Basically Enums & Structs included through the project header will not always (or never) work when used in conjunction with UFUNCTION or UPROPERTY.
The fix is to include a manual-include (so basically uncluding it twice!) for it to work with the unreal headertool when it’s marked as a UFUNCTION or UPROPERTY. Note that Visual Studio does recognize the struct and so does the Unreal Editor but the UnrealHeaderTool does not…
I was getting this error when the file where I use the USTRUCT type didn’t have an explicit include to where the USTRUCT was defined. Once I added an explicit include, it worked.
I would have expected VS to just say the type didn’t exist at all under those conditions, which is why I didn’t look there first. But the original statement was correct. You’re including a class/struct that’s defined somewhere, and you haven’t included that definition into the file where you’re using it.
This bug only occurred for me when having #include “Structs.h” in the project header file and then the class which uses the struct includes the project’s header file (instead of including Structs.h directly). So the fix is to include it directly or at least both. Example:
Inside the cpp file that needs to use the struct you add these two includes:
// If MyProjectHeader.h also includes Structs.h the UHT will not recognize it.
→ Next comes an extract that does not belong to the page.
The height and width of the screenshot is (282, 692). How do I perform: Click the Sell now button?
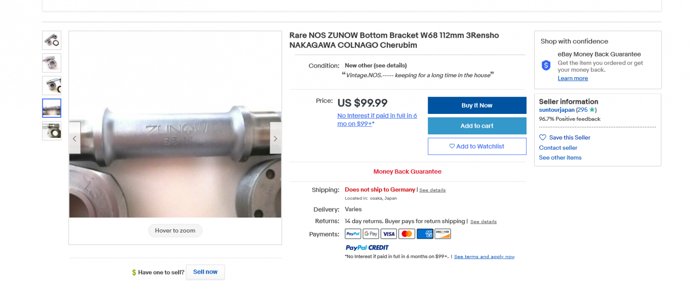click(205, 272)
#include "MyProjectHeader.h"
// This include is the workaround. Because you already included this by including the project header file, Structs.h is essentially included twice but the #pragma once will stop that. However this will fix the UHT not recognizing it.
#include "Structs.h"
However this was ~1.5 years ago in UE4.11 so I’m not sure if the bug was fixed in the meantime.
Hi, I have currently the same problem, I declared my struct in one of my header and I got the error. I tried to create another separately header but nothing change.
`#pragma once
Our group keeps hitting the same problem, but it seems like every time the solution ends up being something wrong in an entirely other file. I’d recommend commenting out the UPROPERTY for whatever is causing it and trying to see if any other problems arise, then solve those and come back to it.
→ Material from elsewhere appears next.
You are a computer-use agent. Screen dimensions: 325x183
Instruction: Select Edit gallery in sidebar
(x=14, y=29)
For anyone else who stumbles into this problem, this approach worked for me: Remove UPROPERTY macros, fix other compiler errors, then put UPROPERTY back
Hello, finally got a working (and clean) solution to this, yet another, unreal programming problem…
The problem:
For some reason, the compiler doesnt like us upropertying its engine’s enums and or structs and complains with a :
" Unrecognized type ‘ENUM or STRUCT’ - type must be a UCLASS, USTRUCT or UENUM ".
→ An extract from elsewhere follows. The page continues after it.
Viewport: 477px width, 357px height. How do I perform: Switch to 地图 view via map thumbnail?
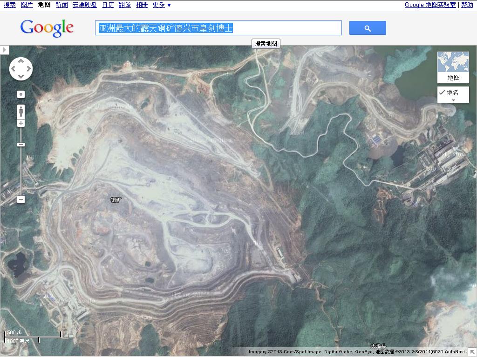click(x=453, y=67)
Removing the uproperty things makes it work, but…
this issue can be caused by several reason which my issue is caused by circular dependency!
Circular Dependency basically means that two Header files are trying to include each other, and therefore the compiler can’t work out which one to compile first.
It’s a bit of a pain to resolve since it means reworking your #includes slightly, but Forward Declarations can help with this a lot (but only work if you’re not calling functions on or accessing the declared class).
Removing the UPROPERTY for offending class memeber and handling the remaining bugs fixed the issue for me as well… but putting UPROPERTY back in made the same issue resurface.
LIKELY CAUSE: the two struct members I was trying to set as a UPROPERTY were TSharedPtr and TWeakPtr (for defined USTRUCTs) My guess is that my somewhat sloppy design decision in declaring these smart pointers as UPROPERTY is the problem.
NOTE: In principle the TSharedPtr
should own the USTRUCT and manage
garbage collection. But UPROPERTY is
a much deeper step into the Unreal
Engine and does not even work with
plenty of built-in types (i.e.
integers besides uint8 and int32 will not
work as blueprint accessible).
I had the same case
I think it’s a include error By UnrealHeaderToll.
The problem was solved by removing the file that plays the same role as the PCH file and including it directly in the CPP.
I encountered this issue after renaming a class.
Once I renamed the class and changed all references to the correct new name I encountered this issue.
The only way to fix was to include the header twice. Once from another header that had it in its header and the other directly (prior to name change it didn’t need a direct include) . I even refactored to make sure I declared it once and then forward declared it but it wanted an explicit include to the header to make it happy. It compiles fine but a little bizarre. This is in 4.26.